William Ladewig and Paula W. Dail, a Menomonee Falls couple, have written a book entitled Memories of You: A Healing Journey Through the Garden of Grief.
Yes, countless books about death, dying and grieving have been published, but Memories of You enlists the reader as biographer and engages the grief process that is measured by one’s own timeline. It is a process that enriches the present by remembering the past. “We are a society that asks us to grieve and move on. Other cultures don’t do that. They figure out ways to integrate the loss into their lives,” Dail says.
Although our physical bodies die, our lives live on in those who remember. Historians have been capturing and recording the lives of famous men and women throughout time, giving us some insight into our collective past. It seems natural that we would do the same for those most important to us – parents, spouses, siblings, best friends. Unfortunately, we don’t because we don’t know where to or how to start. It is not only healing and helpful to remember and record, but it gives to those who come after us invaluable insight and a sense of connection, Ladewig says.
With contributions from grief therapists and those who have experienced loss, Ladewig and Dail have constructed prompts throughout the book to help capture memories. Structured as a workbook or journal, it allows the reader to create a biography of the loved one through “refreshed recollection,” Ladewig says. “You’ll notice the older you get, the more difficult it is to pass on memories.” He says many memories of his mother come from conversations with his sisters that spur his own recollections. “Talking about my mother and putting words to paper helped to understand her place in our family – what she was like and how she enriched my life.”
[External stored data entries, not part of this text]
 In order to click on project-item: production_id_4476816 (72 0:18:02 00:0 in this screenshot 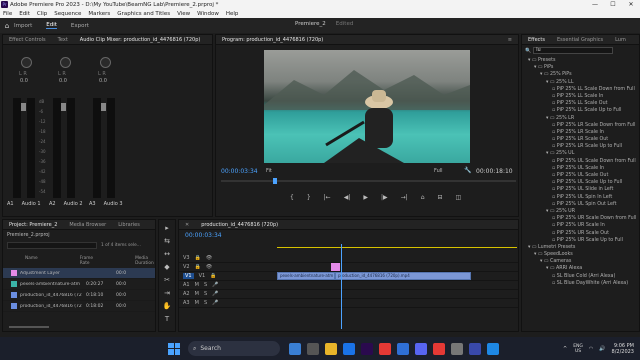, I will do `click(79, 306)`.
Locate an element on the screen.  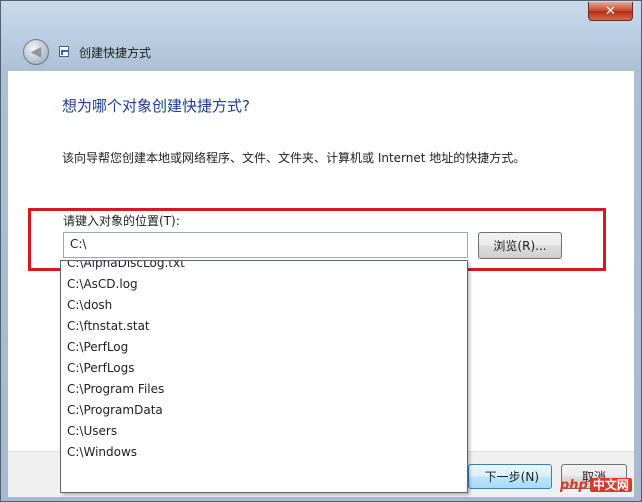
close-button: ✕ is located at coordinates (610, 12).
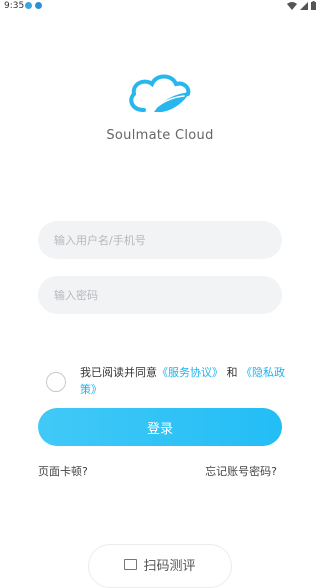  What do you see at coordinates (118, 372) in the screenshot?
I see `agreement-prefix: 我已阅读并同意` at bounding box center [118, 372].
At 14, Ladewig lost his mother, and an entire week passed before he allowed himself to cry. “At that point, I had realized how much I had lost,” he says. Although the book was probably always in him, it wasn’t until seven or eight years ago that he began to write it. “My son had just moved to Washington D.C. and my father had passed away years earlier…”
Ladewig put the “work in progress” away only to ask his wife of less than a year to collaborate in finishing the book. “We worked on it for about six or seven months – off and on. It takes time, research and reflection to write something like this,” Dail says.
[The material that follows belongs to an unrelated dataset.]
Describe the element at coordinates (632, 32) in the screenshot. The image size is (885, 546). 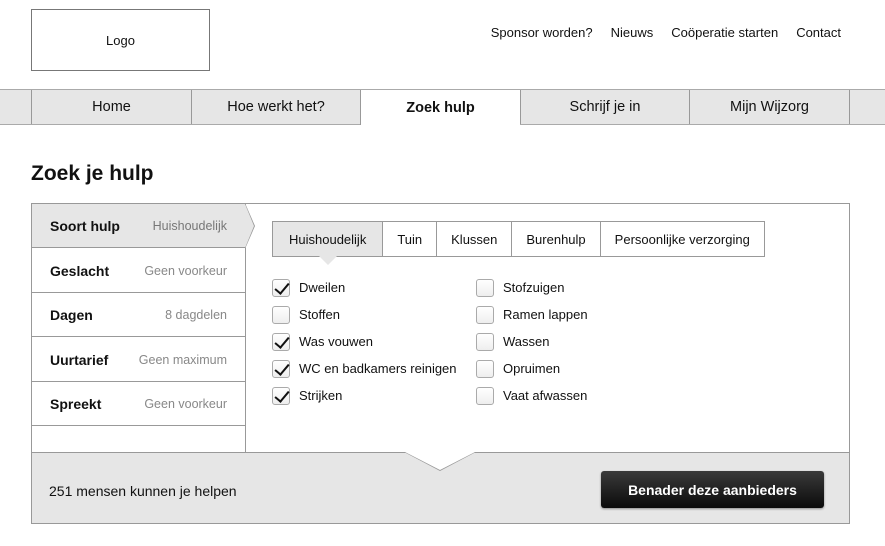
I see `link-nieuws: Nieuws` at that location.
Dail, who holds a PhD in sociology and community resource development and is a novelist and playwright, says grief can define your life. “There is more to grief than just the loss. It depends on the relationship. We can grieve the death of someone we don’t even know. There are so many varying beliefs about dying. Some believe that life is an infinite process; some believe in Heaven and the hereafter. Whatever is your belief, loss is painful.”
Memories of You engages the reader in a process, but Ladewig says you should make it your own. There are places in the book to include personal items such as photos or a favorite recipe written in the loved one’s handwriting.
“It allows you to create a verbal portrait. It uses the transformative power of words to help the person grieve well and to find a peace that’s good,” Dail says. The book helps readers to focus their reflections, both the good and the bad, she says.
Captured memories of one who has passed can be cathartic, but Ladewig sees it more as a gift. “This book is so valuable because it allows the one who is writing the memories to put their arms around their memories and pass on those reflections and recollections to the next generation.”
Dail also experienced profound grief in her early thirties. “I lost someone who was very dear to me. It was sudden and it changed my life.” Dail admits all life experiences change us, but it is up to us how the experience will affect us.